Girdiği ortamlarda kendisini anlatması gerektiğinde şu giriş cümlesini benimsedi:
- Feodal bir coğrafyada (Siverek-Şanlıurfa) yaşayan Zaza bir aşiret üyesi olarak dünyaya geldim.
Aşiretle ilgili şu bilginin altını özellikle çizmeye özen gösterdi:
- “Şeyh Said ayaklanması”nı Mustafa Kemal Atatürk’e önceden haber veren, ayaklanmanın bastırılmasına 500 atlı üyesiyle destek olan bir ailenin üyesiyim.
PKK’nın aşiret mensuplarına saldırısıyla ilgili şu bilgiler notları arasında altı kalın çizgiyle çizilmiş şekilde yer aldı:
- PKK saldırılarında ilk şehitleri veren aileyiz. Devlet, aşiretimizi PKK’yla mücadele sürecine dahil etti. Şanlıurfa’daki PKK yapılanması çökertildi.
Ailesini şöyle tanımladı:
- Toprağının değerini bilen, yatırım yapan, gerektiğinde terör örgütüyle çatışan, devletini savunan bir ailenin mensubuyum.
Aşiretle ilgili anlatımlarında şu noktanın altını da çizdi:
- Kalabalık ailelerde ne yazık ki okuyan, vizyon sahibi, ülkesine ve toprağına değer katan insanlar konuşulmaz. İsim kullanıp mafya ilişkilerine girenler hakkında konuşulur.
Hakan Bucak, çalışma hayatına 2009’da Erasmus Değişim Programı’yla gittiği Helsinki’de (Finlandiya) bir otelde çalışarak girdi. 2010-2012 döneminde Türkiye’de farklı otellerde staj yaparak ve aile şirketinde çalışarak deneyim kazandı.
2012’de New York’a gitti, bir danışmanlık şirketinde staj yaptı. Türkiye’ye döndüğünde Şanlıurfa’da aile şirketlerinde görev aldı. Ailesine ait o dönemde Şanlıurfa’nın ilk 5 yıldızlı oteli Dedeman’ın ve Fırat Hazır Beton’un yönetiminde bulundu.
O dönemde ayrıca ailesinin Dohuk’taki (Kuzey Irak) taş ocağı yatırımını yönetti.
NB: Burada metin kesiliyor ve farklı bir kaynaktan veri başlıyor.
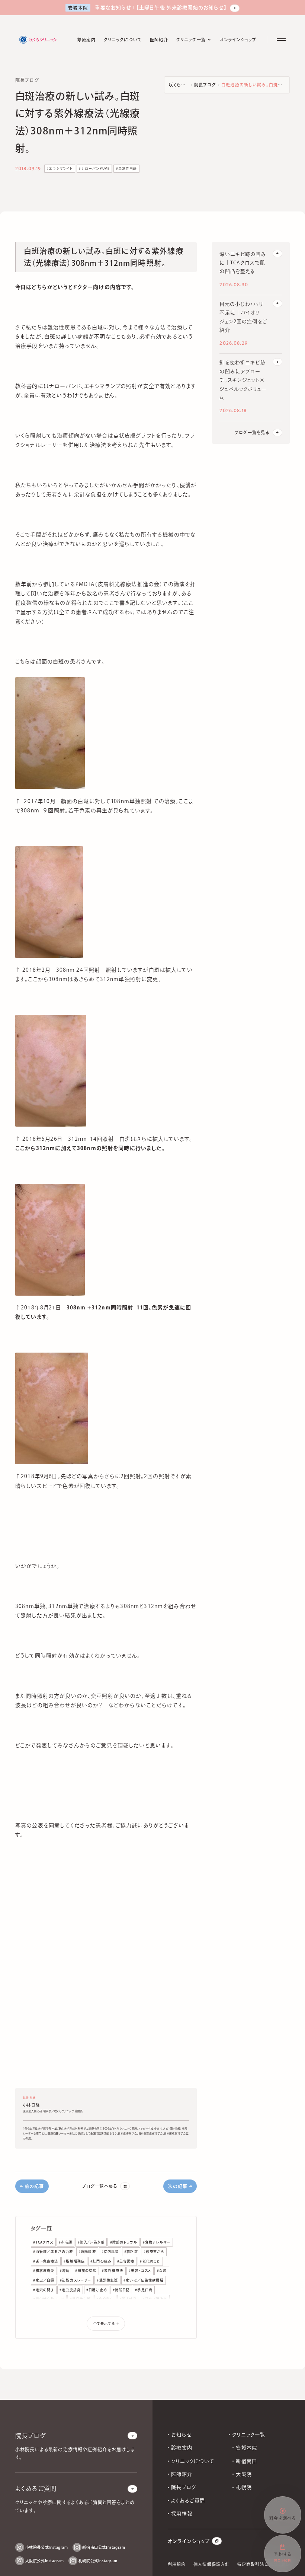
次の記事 (178, 2186)
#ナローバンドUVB (94, 168)
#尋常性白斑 (126, 168)
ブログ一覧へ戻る (99, 2186)
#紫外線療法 (112, 2270)
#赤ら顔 (65, 2242)
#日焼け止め (96, 2290)
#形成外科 (128, 2299)
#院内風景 (110, 2251)
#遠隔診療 (87, 2251)
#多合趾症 (105, 2299)
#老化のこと (150, 2261)
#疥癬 (65, 2270)
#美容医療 (126, 2261)
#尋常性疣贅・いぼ (48, 2299)
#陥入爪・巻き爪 (91, 2242)
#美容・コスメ (140, 2270)
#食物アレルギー (156, 2242)
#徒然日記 (121, 2290)
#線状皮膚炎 (43, 2270)
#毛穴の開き (43, 2290)
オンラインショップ (188, 2541)
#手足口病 (143, 2290)
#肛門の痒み (101, 2261)
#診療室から (154, 2251)
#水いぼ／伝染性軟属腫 (143, 2280)
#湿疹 (162, 2270)
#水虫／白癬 (43, 2280)
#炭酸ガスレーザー (75, 2280)
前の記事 (34, 2186)
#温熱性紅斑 (107, 2280)
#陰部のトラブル (123, 2242)
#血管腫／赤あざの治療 (53, 2251)
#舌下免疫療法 (45, 2261)
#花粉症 (131, 2251)
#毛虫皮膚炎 (70, 2290)
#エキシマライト (59, 168)
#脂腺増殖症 (74, 2261)
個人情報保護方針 (211, 2564)
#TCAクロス (43, 2242)
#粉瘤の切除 (85, 2270)
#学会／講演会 (154, 2299)
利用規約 (177, 2564)
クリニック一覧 (248, 2434)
DEAŞ’ın terör eylemlerinin büyümeye başladığı günlere tanıklık etti. Çok geçmeden Şanlıurfa’ya dönüp, yeniden N ew York’a gitti. New York’ta bu kez garsonluk, kuru temizleme, mermer-seramik satış elemanı gibi işlerde çalıştı.
Bir arkadaşının teklifiyle Los Angeles’a taşındı, gayrimenkul sektörü deneyimini orada kazandı. Bugün sahibi olduğu “Mars Investment”ı kurmasını Los Angeles’taki deneyimi tetikledi.
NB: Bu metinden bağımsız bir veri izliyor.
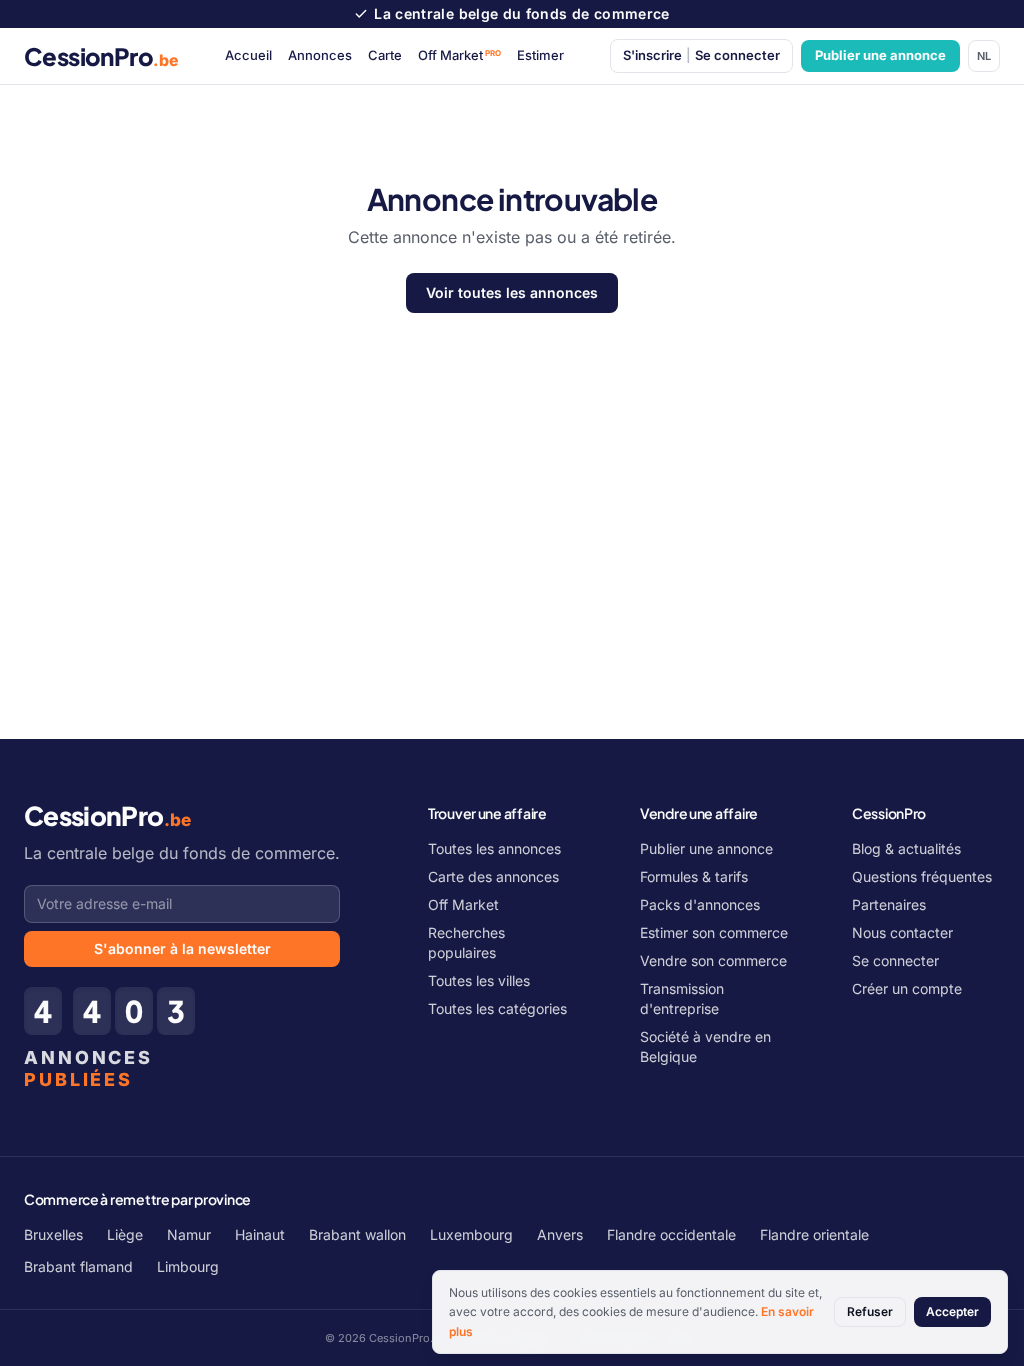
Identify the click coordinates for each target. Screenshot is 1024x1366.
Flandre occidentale (671, 1234)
Hakan Bucak’la önceki gün “Mars Investment”ı konuşmak üzere buluştuğumuzda sohbet sırasında telefonu çaldı. Kısa görüşmesini bitirince şu bilgiyi paylaştı:
- 18 yabancıya 250’şer bin dolara ev sattık. Biliyorsunuz 250 bin dolar ve üstü fiyatla ev sahibi olmak, yabancılara Türkiye Cumhuriyeti vatandaşlığı kapısını açıyor. Ancak, kur yükselince evlerin değeri bir haftada 247 bin dolara indi.
Fiyatın dolar bazında düşmesinin yabancıya gayrimenkul satışında ne anlama geldiğini yaşadığı örnekle anlattı:
- Söz konusu 18 alıcının Türkiye Cumhuriyeti vatandaşlığı işlemi 3 bin dolarlık eksilme nedeniyle yapılamıyor.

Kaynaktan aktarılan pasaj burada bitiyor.